Bradykinin-induced reductions in collagen gene expression involve prostacyclin

Cardiac fibrosis after myocardial infarction and in chronic hypertension involves an increase in the synthesis and deposition of collagen within the myocardium. Angiotensin-converting enzyme (ACE) inhibitors limit hypertrophy and fibrosis; their mechanism of action remains controversial, although kinins have been implicated to play a role. Because both bradykinin and prostaglandins (PG) have been shown to reduce collagen gene expression in cardiac fibroblasts, the goal of this study was to determine whether the bradykinin effect was mediated through enhanced prostaglandin formation by cardiac fibroblasts. Bradykinin increased [H-3]arachidonic acid metabolite release 2.3-fold over control and stimulated a dose-dependent increase in 6-keto PGF(1 alpha) (the stable metabolite of PGI(2)) release from these cells, in which 1 nmol/L bradykinin produced a 4-fold increase in 6-keto PGF(1 alpha) release. Beraprost (a PGI(2) analogue) reduced steady-state pro alpha 1(I) and pro alpha 1(III) collagen mRNA levels by 35.6+/-6.6% and 34.2+/-10.0%, respectively. Bradykinin-induced reductions in collagen type I and III gene expression were reversed by pretreatment with indomethacin.
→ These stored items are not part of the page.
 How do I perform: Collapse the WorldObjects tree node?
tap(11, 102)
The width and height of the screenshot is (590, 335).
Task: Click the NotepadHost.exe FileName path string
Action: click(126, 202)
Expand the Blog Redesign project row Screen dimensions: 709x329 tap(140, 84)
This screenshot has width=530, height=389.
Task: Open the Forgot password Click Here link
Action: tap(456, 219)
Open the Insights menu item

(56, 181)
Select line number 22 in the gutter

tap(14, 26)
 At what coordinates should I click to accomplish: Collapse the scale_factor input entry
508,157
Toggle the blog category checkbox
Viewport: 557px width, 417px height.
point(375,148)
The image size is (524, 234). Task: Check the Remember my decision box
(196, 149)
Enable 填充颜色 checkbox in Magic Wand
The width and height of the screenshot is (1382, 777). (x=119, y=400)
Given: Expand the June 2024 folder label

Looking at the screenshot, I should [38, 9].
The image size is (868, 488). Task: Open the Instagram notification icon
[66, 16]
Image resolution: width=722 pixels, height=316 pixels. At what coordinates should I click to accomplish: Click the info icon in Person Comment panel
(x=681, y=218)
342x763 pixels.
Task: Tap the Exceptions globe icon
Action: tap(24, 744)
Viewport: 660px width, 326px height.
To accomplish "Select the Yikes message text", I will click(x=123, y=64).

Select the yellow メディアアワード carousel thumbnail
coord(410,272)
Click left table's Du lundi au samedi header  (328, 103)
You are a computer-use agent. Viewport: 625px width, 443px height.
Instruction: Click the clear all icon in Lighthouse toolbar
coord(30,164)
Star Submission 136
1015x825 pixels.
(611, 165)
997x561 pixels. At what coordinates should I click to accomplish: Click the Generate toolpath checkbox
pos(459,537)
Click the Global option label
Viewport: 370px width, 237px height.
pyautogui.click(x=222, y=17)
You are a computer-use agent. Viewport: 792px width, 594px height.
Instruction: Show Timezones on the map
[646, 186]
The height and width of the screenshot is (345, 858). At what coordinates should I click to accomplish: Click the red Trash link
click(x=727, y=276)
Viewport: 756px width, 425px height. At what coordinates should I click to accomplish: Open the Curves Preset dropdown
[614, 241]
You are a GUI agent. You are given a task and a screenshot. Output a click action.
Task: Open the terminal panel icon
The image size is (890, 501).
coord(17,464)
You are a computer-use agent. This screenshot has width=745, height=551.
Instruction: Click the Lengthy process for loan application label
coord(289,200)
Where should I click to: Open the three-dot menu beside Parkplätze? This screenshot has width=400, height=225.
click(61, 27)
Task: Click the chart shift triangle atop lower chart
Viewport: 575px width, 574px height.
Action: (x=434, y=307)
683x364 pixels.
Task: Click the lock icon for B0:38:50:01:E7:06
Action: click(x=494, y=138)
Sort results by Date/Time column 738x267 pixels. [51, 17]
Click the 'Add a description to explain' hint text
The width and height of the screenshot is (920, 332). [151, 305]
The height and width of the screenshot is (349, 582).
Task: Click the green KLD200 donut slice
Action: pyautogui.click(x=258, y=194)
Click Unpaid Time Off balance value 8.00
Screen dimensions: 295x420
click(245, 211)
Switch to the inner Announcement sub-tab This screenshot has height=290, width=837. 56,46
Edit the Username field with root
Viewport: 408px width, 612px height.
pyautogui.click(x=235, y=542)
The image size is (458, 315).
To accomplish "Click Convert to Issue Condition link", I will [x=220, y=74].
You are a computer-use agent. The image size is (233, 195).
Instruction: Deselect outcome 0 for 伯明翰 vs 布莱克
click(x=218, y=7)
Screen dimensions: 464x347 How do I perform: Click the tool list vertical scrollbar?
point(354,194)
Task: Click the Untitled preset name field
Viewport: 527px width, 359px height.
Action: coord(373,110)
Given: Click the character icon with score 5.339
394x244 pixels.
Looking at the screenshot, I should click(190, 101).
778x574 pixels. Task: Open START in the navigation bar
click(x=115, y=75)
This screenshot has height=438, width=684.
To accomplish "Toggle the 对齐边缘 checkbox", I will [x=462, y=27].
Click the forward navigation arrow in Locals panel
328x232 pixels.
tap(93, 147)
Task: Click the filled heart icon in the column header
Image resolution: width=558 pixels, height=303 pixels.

Our results indicate that one mechanism by which bradykinin modulates collagen biosynthesis via the rabbit cardiac fibroblast involves formation of arachidonic acid metabolites, particularly PGI(2). The results of the present study argue that stabilization of endogenous kinins (as by ACE inhibitors) would enhance prostacyclin production and result in the attenuation of collagen gene expression, with potential implications for collagen synthesis and deposition within the myocardium.